Или, говоря словами самого Ермакова: “Теории, изменяясь, проходят, факты остаются. Эти факты, которые мы в силах открыть и осмыслить при помощи нового метода, играют большую роль, представляют, по-видимому, немаловажное значение в формировании как творчества, так, следовательно, и жизни писателя. Потому что тесно примыкают друг к другу творчество и жизнь, и первое говорит о том, что представляет собою вторая”.

Литература

1. Габричевский А. Введение в морфологию искусства // Вопросы искусствознания. II (2/97).

2. Эйзенштейн С. Пушкин и Гоголь // Киноведческие записки 36/37. Историко-теоретический журнал 1997/98.

3. Якобсон Р. О. Статуя в поэтической мифологии Пушкина // Якобсон Р. О. Работы по поэтике. М., 1987.

4. Гаспаров Б. Язык. Память. Образ: Лингвистика языкового существования. М., 1996.

5. Гаспаров Б. “Ты, Моцарт, недостоин сам себя...”//Временник пушкинской комиссии. Л., 1974.
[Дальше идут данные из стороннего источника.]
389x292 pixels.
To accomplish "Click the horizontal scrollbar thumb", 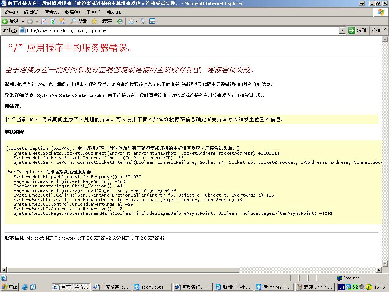I will click(122, 270).
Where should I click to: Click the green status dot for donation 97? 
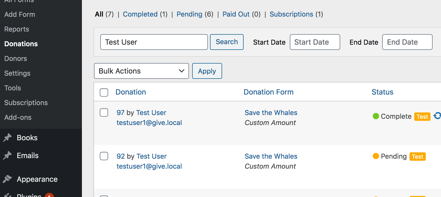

6. Смирнов И. Психодиахронологика. Психоистория русской литературы от романтизма до наших дней. М., 1994. С. 30.

7. Топоров В. Странный Тургенев (Четыре главы). М., 1998.

8. Спивак М. Эдуард Багрицкий: мемуары для служебного пользования, или посмертная диагностика гениальности // Литературное обозрение, 1996, 5-6; 1997, 1.

9. Андрей Белый: Посмертная диагностика гениальности, или Штрихи к портрету творческой личности / Публ. М. Л. Спивак // Минувшее. Исторический альманах. 23. Спб., 1998.